Hopp til innhold

The Kola Peninsula Spoken Corpus (KoPeSC) 1: Spoken Corpus to “Речь поморов Терского берега Белого моря: Звучащая хрестоматия” [“Pomor Speech on the Ter Coast of the White Sea: A spoken anthology”] (Slavica Bergensia 15)

The Kola Peninsula Spoken Corpus (KoPeSC) is a dataset of sound recordings and their transcriptions in ELAN of Pomor Russian dialect speech and of Sámi and Russian speech as spoken by the indigenous peoples of Kola Peninsula. Most recordings are sociolinguistic interviews collected during fieldwork expeditions that took place between 2001 and 2008, with Margje Post and David Pineda (then UiT, now UiB) as main researchers.

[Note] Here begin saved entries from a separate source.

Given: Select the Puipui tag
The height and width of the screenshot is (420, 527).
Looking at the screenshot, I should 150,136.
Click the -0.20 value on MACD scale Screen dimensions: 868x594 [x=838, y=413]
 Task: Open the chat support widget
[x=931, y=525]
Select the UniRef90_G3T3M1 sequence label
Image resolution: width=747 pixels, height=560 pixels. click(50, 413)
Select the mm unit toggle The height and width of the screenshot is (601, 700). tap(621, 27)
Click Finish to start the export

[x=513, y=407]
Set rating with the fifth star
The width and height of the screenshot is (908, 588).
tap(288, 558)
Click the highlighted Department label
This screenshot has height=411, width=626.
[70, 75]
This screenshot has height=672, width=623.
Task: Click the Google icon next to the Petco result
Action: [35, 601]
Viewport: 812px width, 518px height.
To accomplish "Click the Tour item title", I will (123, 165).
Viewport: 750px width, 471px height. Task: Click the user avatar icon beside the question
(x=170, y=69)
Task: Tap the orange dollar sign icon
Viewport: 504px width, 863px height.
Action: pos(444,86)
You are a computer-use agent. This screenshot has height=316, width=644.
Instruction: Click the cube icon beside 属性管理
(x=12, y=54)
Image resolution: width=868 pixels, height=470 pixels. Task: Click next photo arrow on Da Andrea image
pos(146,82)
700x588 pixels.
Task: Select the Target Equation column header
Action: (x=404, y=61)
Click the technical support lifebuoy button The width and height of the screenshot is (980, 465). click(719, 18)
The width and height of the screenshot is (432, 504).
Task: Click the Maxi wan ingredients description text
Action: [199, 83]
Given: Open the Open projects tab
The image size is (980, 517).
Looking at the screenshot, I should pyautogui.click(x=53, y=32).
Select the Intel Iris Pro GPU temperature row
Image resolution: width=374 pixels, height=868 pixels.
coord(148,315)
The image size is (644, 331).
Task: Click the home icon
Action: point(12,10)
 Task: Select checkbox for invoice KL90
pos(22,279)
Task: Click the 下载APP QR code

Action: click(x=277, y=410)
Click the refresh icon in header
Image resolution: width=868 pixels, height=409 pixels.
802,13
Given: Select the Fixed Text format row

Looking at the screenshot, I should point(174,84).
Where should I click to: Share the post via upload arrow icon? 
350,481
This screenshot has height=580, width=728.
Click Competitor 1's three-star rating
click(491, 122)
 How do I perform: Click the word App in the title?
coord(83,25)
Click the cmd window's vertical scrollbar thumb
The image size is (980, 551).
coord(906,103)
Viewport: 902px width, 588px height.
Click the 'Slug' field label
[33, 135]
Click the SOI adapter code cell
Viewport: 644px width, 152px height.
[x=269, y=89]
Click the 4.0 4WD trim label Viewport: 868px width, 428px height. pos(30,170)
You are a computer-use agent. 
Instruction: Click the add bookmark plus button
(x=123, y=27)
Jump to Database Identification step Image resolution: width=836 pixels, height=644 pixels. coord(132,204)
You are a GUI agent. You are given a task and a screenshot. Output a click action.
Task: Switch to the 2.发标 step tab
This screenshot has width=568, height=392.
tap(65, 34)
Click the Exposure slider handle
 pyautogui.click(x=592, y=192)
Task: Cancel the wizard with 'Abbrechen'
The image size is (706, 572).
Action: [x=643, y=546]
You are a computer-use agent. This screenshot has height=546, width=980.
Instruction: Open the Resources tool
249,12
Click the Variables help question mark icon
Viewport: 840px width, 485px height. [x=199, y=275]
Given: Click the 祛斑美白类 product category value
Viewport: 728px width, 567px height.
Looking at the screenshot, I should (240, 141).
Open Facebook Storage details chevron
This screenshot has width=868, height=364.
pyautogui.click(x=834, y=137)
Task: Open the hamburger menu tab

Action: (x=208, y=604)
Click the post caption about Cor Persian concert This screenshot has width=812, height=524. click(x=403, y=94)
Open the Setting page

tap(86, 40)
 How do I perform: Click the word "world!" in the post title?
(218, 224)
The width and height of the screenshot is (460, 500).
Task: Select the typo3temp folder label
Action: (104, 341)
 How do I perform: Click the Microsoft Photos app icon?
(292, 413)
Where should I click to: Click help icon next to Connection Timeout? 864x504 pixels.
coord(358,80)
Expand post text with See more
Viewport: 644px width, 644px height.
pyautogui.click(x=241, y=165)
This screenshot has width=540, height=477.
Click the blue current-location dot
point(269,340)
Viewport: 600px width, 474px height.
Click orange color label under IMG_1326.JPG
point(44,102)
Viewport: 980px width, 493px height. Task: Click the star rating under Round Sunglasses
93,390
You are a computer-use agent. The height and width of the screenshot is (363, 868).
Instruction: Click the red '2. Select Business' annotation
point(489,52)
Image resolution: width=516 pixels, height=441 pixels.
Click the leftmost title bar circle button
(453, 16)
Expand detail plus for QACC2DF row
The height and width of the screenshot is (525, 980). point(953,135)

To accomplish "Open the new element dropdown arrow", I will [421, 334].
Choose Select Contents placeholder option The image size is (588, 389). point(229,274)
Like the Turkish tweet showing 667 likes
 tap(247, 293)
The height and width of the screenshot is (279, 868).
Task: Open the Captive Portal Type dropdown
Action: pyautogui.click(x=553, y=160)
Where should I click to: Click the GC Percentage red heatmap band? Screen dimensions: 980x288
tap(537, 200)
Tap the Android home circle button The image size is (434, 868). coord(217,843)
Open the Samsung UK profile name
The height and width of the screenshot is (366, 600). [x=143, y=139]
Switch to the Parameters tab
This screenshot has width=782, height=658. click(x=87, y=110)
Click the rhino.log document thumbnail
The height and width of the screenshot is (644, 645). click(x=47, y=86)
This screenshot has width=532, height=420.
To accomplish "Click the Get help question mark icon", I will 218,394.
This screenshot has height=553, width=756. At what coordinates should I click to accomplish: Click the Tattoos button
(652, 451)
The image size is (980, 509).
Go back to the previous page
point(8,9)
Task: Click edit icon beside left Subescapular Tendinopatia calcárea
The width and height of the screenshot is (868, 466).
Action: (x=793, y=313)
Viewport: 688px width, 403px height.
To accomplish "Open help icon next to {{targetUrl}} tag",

KoPeSC 1, the first dataset, consists of all audio files (in mp3- and WAVE-format) and their transcriptions (in ELAN), with metadata, to the following publication:

Post, Margje & David Pineda (2024). Речь поморов Терского берега Белого моря. Звучащая хрестоматия [“Pomor Speech from the Ter Coast of the White Sea: A Spoken Anthology”]; Slavic Bergensia, Volume 15. DOI: xxx

The dataset in KoPeSC 1 consists of:

– The 30 audio files to the 29 texts in the anthology, both in WAVE-format and in .mp3-format;
– 30 ELAN transcription files (.eaf) to these audio files, with their transcriptions (both in simplified phonetic script and in standardized Russian);
– metadata: KoPeSC1_SlavBerg15_metadata.xlsx

Vol. 15 of Slavica Bergensia is an open access anthology of the Pomor Russian dialect as it is spoken on the Ter Coast of the White Sea, with 30 short excerpts from interviews with 21 elderly dialect speakers. This publication in Russian also contains background information to the region and its dialect, in-depth analyses of a selection of linguistic features and commentaries on each single text.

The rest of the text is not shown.